Everything we carry — the patterns we learned at the mirror, the armour we put on each morning, the performing and concealing and managing — it doesn’t live in our thoughts. It lives in our nervous systems. In the slight strain in the posture. In the careful, uneasy side glance. In the held breath and the braced shoulders and the jaw that never quite unclenches.
You cannot think your way out of something your body is holding. That’s not a failure of intelligence or insight or effort. It’s simply how we are made.
The answers, I’ve discovered, are within us. We just have to learn to listen in the right ways — and the right ways are not always the ones we were taught.
I sometimes think about the small girl in the doorway. The quiet observer.

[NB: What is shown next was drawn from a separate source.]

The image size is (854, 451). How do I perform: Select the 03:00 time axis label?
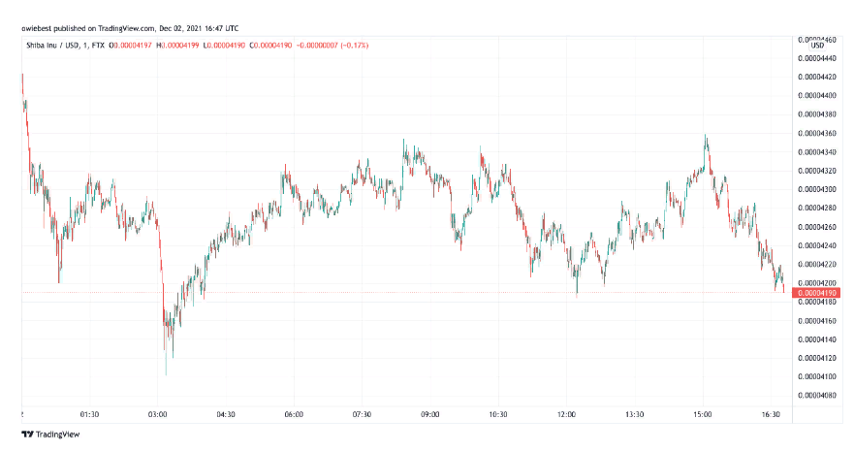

The one who saw everything and said nothing and carried it all inside.
If I could go back to her now — if I could sit beside her and speak — here is what I would say.

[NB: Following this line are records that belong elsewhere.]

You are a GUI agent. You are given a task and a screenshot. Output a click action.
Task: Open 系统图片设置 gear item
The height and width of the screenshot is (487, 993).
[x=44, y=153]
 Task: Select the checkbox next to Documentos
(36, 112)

Be still. Listen. Really listen to yourself — to your own voice — because your understanding of this world matters.
You are as important as the next person. You do not have to dim your light. You do not have to take on the world as if it were your problem to fix.
You have one important job right now. To be a child. To play, to laugh, to be naughty, to get things wrong. To discover joy. To try, to fail, and then try again. To pick yourself up on the hard days and remember that better is always to come.

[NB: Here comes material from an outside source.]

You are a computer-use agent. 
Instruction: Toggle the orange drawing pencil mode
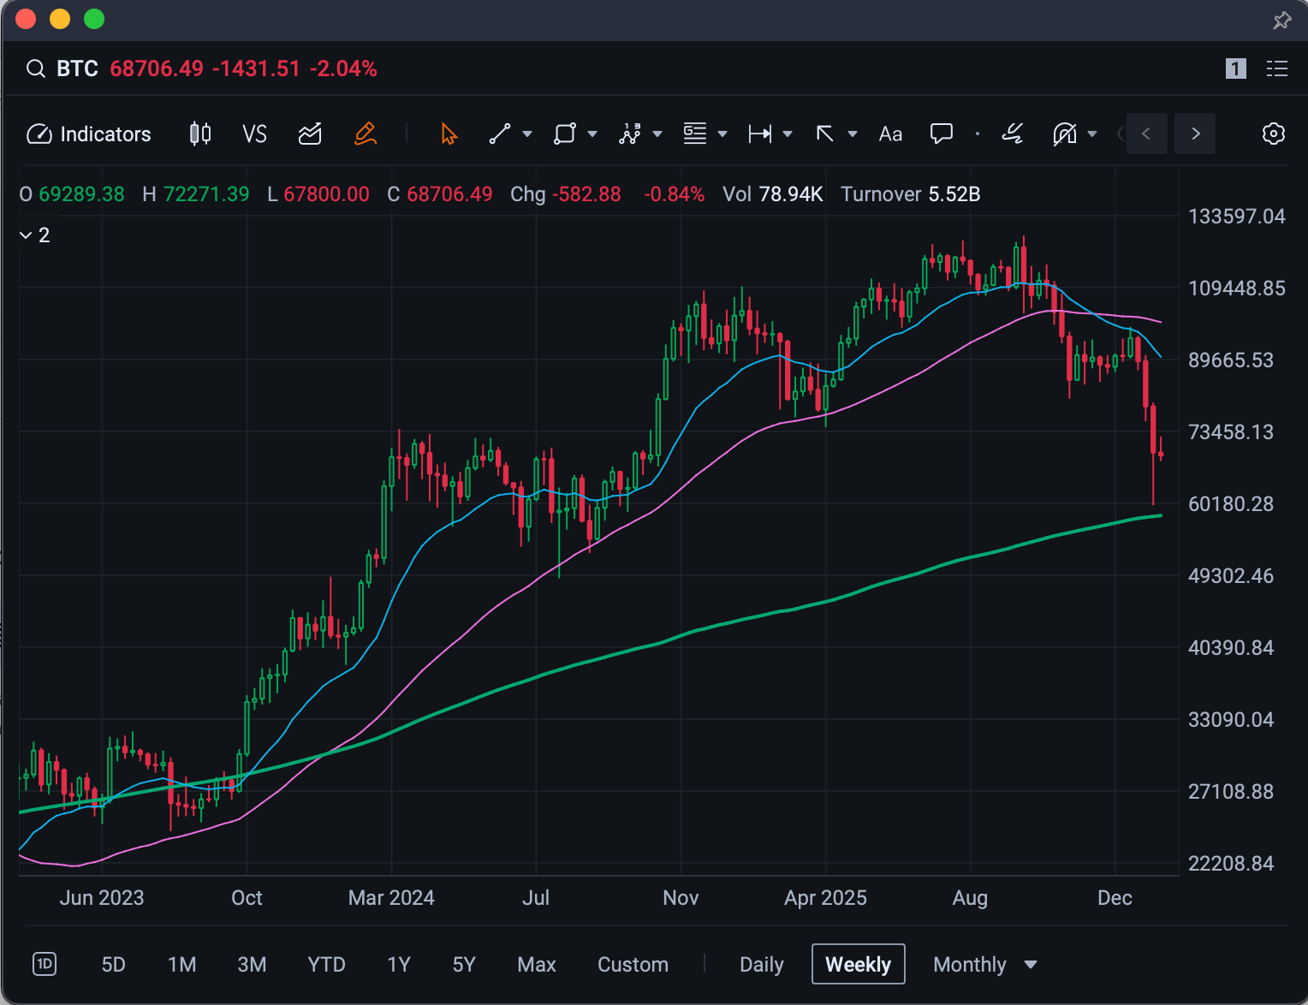tap(366, 134)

Live every day in gratitude for what life offers and where opportunities present themselves. Find meaning. Be inspired. Live with passion and enjoyment. Be as free spirited as your heart desires.
The answers you’re looking for are not out there. They are already in you. They always were.
I didn’t find that truth by thinking harder. I found it by finally getting quiet enough to listen.
And that is the work I do now — helping people get quiet enough to hear what they already know. To stop searching for the elixir somewhere outside themselves. To come home to the body they’ve been living in all along.
Self acceptance is not the destination at the end of a long journey of self improvement. It is the beginning of everything. The moment the searching stops and the listening begins.
There has to be more to life than this. There is. But it starts — it has always started — with you.